When I first started my studies, I believed that everyone experiences schizophrenia the same. As my studies continued and I completed my dissertation on schizophrenia, I learnt from the World Health Organisation (WHO) that people with schizophrenia have a combination of symptoms – for instance hearing voices, hallucinations and paranoia. However, the way people experience and react to their symptoms is on an individual basis. Each schizophrenia sufferer is unique. Treatment needs to be tailored to these individual differences.
My fellow university students classed me as an outlier at the beginning. As the course progressed, we started to realise we all had individual differences in mental and physical illnesses. By the time I finished the course I realised that 'mad does not equal bad'… but yes, some of us sufferers are stressed out and suffering mental agony, which makes some of us vulnerable adults.
The hardest module for me was cognitive psychology, because of my cognitive handicap due to schizophrenia – I had to sit the exam four times and just scraped 40 per cent at the last sitting. My schizophrenia made it difficult to think straight because my condition ebbs and flows with stress. However, I use my mental illness experience to cope with this cognitive handicap and that is how I passed my degree.
After I had gained my degree, I used the knowledge to help me become a better primary carer to my elderly schizophrenic mum. I knew that she and I must take our clozapine medication every day… a possible break in medication for two days could mean we both have to be re-admitted to an institution to titrate our medications. My mum no longer walks the streets at all times of the day and night in a state of psychosis. I have learned from my degree that social support and medication are a lifeline for me and my mum.
Due to the sedative effects of my medication and my occupational work health assessments, the jobs I can get are considered menial (e.g. Domestic volunteer labour work and volunteer gardening). However, I find the volunteer work psychologically cathartic and therapeutic.

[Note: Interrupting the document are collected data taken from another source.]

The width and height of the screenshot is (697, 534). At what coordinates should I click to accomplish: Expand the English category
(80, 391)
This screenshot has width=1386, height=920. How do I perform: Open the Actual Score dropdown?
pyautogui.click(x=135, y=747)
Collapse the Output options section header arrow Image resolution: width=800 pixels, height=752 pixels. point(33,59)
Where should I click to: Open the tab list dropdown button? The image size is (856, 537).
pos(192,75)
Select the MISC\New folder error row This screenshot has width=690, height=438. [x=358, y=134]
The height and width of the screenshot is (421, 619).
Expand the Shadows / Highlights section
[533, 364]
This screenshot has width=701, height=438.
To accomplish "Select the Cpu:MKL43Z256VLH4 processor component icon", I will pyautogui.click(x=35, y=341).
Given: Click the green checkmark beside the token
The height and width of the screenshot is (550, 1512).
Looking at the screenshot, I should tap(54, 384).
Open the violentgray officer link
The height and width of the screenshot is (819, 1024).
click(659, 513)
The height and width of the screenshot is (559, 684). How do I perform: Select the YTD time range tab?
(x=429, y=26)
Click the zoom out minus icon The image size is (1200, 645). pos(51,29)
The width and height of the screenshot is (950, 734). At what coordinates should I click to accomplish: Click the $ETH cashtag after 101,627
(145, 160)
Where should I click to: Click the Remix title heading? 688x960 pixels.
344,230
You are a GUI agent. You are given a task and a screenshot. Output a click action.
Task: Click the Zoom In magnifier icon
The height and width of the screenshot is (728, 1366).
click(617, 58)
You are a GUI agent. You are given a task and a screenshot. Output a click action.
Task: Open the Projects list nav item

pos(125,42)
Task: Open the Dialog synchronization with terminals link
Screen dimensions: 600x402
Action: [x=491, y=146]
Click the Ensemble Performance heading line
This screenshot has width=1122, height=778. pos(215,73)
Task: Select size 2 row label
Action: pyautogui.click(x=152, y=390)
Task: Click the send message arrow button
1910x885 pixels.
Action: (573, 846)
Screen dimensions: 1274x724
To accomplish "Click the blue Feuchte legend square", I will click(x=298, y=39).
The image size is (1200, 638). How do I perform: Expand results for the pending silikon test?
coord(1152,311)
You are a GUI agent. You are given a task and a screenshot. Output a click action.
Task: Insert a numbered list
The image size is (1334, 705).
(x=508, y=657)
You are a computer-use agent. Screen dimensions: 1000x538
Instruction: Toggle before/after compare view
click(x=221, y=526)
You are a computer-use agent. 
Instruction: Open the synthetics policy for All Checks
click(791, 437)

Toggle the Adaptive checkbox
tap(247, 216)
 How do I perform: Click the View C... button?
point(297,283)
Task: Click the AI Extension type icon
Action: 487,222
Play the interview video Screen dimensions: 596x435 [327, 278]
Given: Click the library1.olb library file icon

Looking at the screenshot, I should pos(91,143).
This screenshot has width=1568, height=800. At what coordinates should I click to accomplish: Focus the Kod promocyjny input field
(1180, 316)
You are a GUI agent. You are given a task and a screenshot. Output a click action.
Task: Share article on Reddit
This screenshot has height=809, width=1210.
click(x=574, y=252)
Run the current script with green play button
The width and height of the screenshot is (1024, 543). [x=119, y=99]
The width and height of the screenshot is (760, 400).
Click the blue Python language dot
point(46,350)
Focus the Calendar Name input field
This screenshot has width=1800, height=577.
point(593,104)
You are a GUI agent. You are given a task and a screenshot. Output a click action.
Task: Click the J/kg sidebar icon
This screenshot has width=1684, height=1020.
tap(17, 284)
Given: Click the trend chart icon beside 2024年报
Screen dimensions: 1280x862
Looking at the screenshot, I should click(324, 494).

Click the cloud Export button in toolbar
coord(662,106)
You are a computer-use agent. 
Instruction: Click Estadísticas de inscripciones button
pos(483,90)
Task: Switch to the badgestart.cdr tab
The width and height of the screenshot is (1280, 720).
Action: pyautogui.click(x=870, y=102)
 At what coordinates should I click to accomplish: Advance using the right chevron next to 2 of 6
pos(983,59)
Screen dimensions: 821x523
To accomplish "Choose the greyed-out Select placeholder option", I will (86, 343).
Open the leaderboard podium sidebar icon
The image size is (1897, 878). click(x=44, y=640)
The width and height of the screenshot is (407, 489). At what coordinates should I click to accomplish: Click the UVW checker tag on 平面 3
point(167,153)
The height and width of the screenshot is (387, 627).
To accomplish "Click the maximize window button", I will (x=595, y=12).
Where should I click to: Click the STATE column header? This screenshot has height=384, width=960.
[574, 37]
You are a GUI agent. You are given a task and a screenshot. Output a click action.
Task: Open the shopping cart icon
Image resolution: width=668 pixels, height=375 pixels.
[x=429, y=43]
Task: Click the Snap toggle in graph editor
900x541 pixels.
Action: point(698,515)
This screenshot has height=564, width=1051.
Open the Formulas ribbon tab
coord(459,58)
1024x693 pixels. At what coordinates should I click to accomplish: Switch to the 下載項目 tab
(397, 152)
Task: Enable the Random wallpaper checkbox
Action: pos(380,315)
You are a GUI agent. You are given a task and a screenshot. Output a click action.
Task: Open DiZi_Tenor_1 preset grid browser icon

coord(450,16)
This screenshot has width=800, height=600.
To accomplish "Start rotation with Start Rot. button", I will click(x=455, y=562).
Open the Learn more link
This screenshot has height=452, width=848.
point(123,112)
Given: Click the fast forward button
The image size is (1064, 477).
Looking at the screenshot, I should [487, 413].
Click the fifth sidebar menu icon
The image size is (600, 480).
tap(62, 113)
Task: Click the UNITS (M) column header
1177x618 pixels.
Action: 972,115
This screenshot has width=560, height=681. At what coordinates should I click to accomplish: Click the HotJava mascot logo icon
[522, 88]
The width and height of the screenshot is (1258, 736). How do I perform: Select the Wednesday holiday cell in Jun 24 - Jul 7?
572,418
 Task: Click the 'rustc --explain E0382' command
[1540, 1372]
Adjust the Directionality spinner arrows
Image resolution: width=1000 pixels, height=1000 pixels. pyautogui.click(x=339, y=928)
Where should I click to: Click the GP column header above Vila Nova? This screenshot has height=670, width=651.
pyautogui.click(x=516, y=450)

My vast improvement over the last 30-odd years has been due to ongoing and wonderful medical research resulting in the latest ‘wonder drug’. I have also pursued and am still pursuing long term counselling therapies which support the positive effect of the medications. I would like to see more research into long-term therapies and medication. The current ‘medical model’ only recommends a short time limit counselling and therapy response. When studying my Psychology degree, the University of Bolton funded my long-term therapy project. This long term funding is not currently available to every student or even hospital patient. My main passion is raising awareness that long-term therapy could be beneficial for schizophrenia sufferers, and that the ‘medical model’ of short-term therapy intervention may not be as hyped… if it was, why would the student suicide rate be the highest it has been for the last decade?
We also need more of a focus on prevention. My younger brother tells me that for at least nine years before 1983, he noticed that I was manifesting mild irrational phobias and visual hallucinations and that my fellow juniors were frequently ‘entertained’ by my antics. Yet no bells were ringing with my teachers. In secondary school my fellow students increasingly regarded me as a ‘weirdo’, but still my teachers and elders were missing those by now pretty advanced schizophrenic symptoms. Is it too much to hope that in 2017 such signs would be recognised, and full-blown schizophrenia averted?